My own church, I feel, is weary in itself.  With an aging congregation those who used to do things are now unable to continue, so certain things we used to do have just gone like The Over 60’s, coffee mornings, some uniform organisations as no leader could be found.  Recently a social was cancelled due to lack of interest!  My own group is suffering too as older ladies are now looking after the grandchildren.  It’s a struggle to keep everything going and sometimes it’s just a lack of enthusiasm.

I thought about moving to another church as I don’t seem to find any spiritual help where I am but all my friends are at the church I attend and there isn’t another church in my town I’d prefer.  Do I stick with it or bus into the next town, which then eats into the day so much more?

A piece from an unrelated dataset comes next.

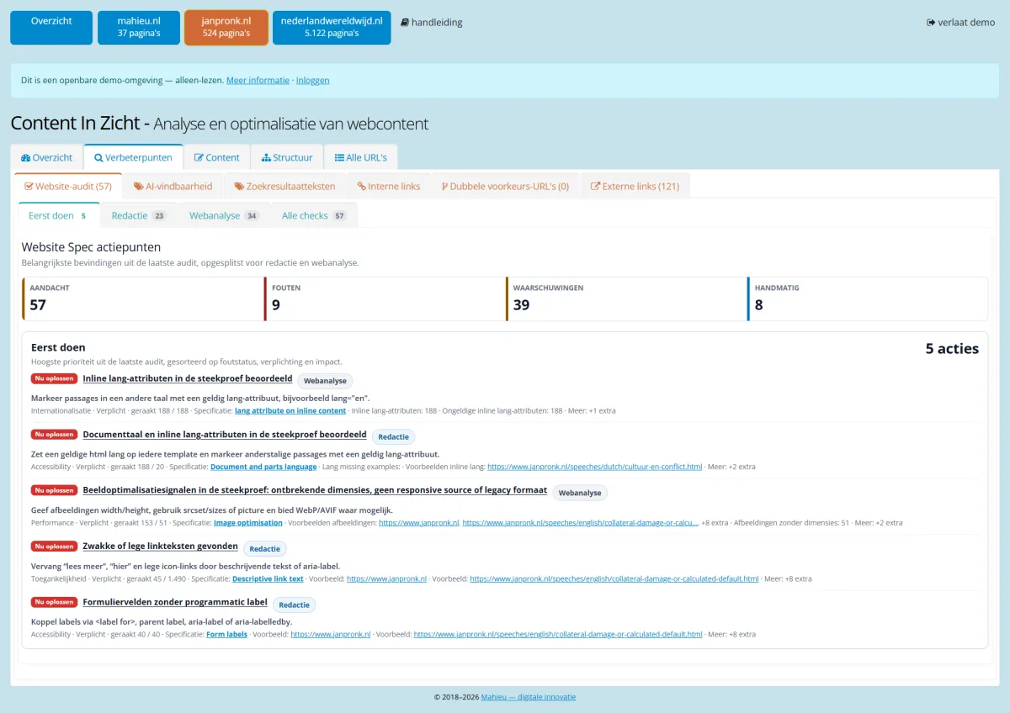Show the Alle checks 57 tab
The width and height of the screenshot is (1010, 713).
[314, 215]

Our vicar announced on Sunday that the Diocese is in financial difficulties and our Deanery will eventually lose about three vicars and several parishes will have to merge/share.  This happens in the countryside already and now it is hitting the London suburbs.  What our vicar said made sense (I can’t go into all the ins and outs but I actually feel a little more hopeful).  We will be linked with another church in the next town and our vicar suggests we get to know them.  My group already has a link with this church as we are all part of the same organisation.  The ladies from their group are a lovely bunch and their church is beautiful.  I see possibilities and I think it will do our church good.  Changes can be a good thing… may actually put some life back into our church.  What we need is nice young curate with ideas!!  We need to be ‘out there’.  I find our church very insular.

So what about my faith?  Well, I’ve just read the book The Case for Christ by Lee Strobel.   The author uses his skills as an investigative journalist to ask questions of professional people in order to gather evidence of the existence of Jesus and the claims he and others made about him, his life, death and resurrection.  The book answered some of the questions I’ve had and his case is very compelling.  Did it help?  Yes but not completely and I still don’t know why!

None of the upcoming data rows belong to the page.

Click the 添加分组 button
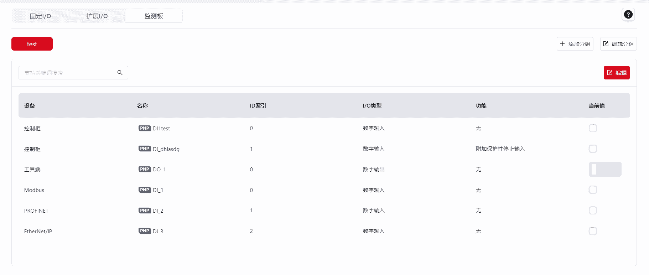The width and height of the screenshot is (649, 275). click(575, 44)
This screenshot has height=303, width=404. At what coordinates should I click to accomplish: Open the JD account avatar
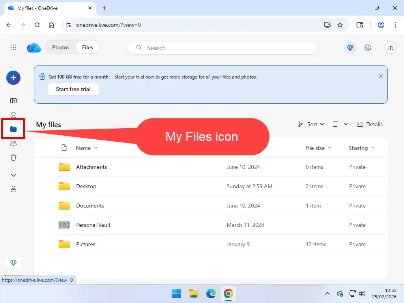pyautogui.click(x=390, y=47)
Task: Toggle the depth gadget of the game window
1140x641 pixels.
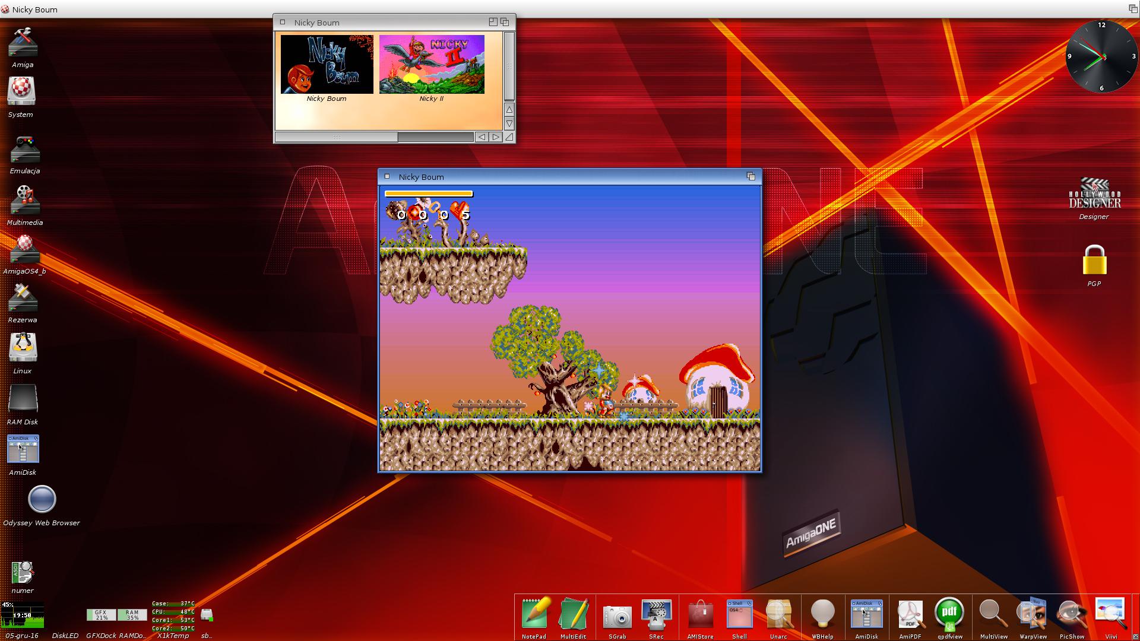Action: (x=751, y=176)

What it did do was help me figure what I do believe which is that Jesus did exist and that he was crucified.  I believe he believed he was the son of God…..why would you put yourself through this otherwise unless you were mad and he wasn’t that.   I’m still not sure what to make of the resurrection.  If it wasn’t true then it’s all a farce.  I don’t think it’s that.  The evidence is pretty compelling and I feel I should believe because what other reason would there be for people to say what they said and die for it.  No one would die for a lie…..very few would be willing to die even for a belief (I wouldn’t, too much of a coward).  What would I die for?  My children probably.  I was talking to a friend who had been present while her daughter gave birth.  I said I wasn’t sure I could do that…..I couldn’t watch her in pain.  I would rather go through it for her!  So, the answer is… would do it for love.  Jesus gave up his life for us because he loves us.  That is what it’s all about.  So why do I still struggle to accept things?

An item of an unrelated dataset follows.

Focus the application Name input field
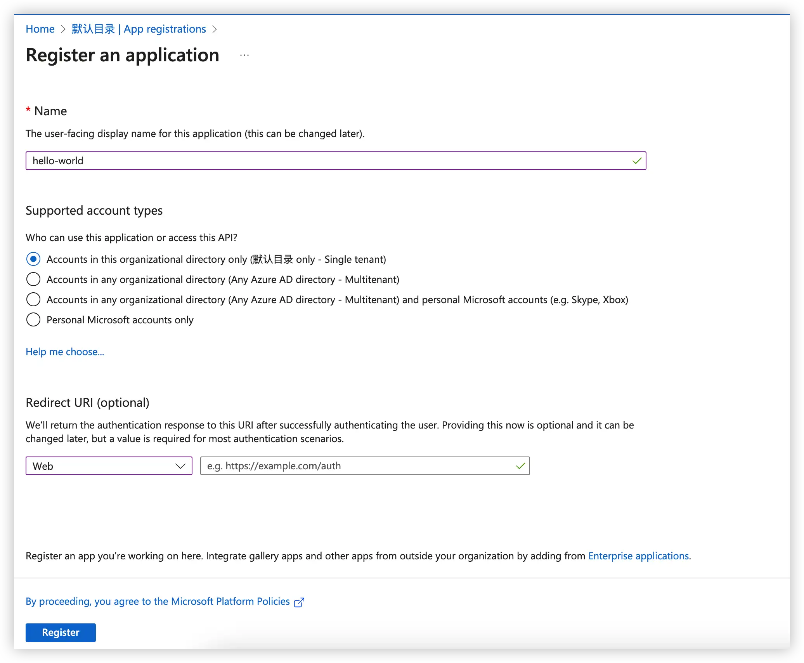The width and height of the screenshot is (804, 663). click(x=330, y=161)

I’m a very confused person!  When I did the Biblical course someone asked the tutor about whether there were two God’s the one in the Old Testament and the one in the New because they seemed so different.  The tutor said ‘well’ and shrugged his shoulders.  While the course was fascinating I felt my faith unravelling and it left me with more questions than answers.

Have I given up on God?  No (and he will never give up on me….yet why do I hold on to this when I doubt so much else?!)  This blog is the place I can offload these feelings and thoughts.  I don’t know why these doubts have come now when it took me so long to come to God in the first place, having searched in other places for a ’home’.  There is nowhere else better, no alternative I have found since.  It still feels right and I still get drawn back when I ‘leave’ for a while.  So, I am hanging in there at the same time hanging in with my church and hope that soon I will find the connection again.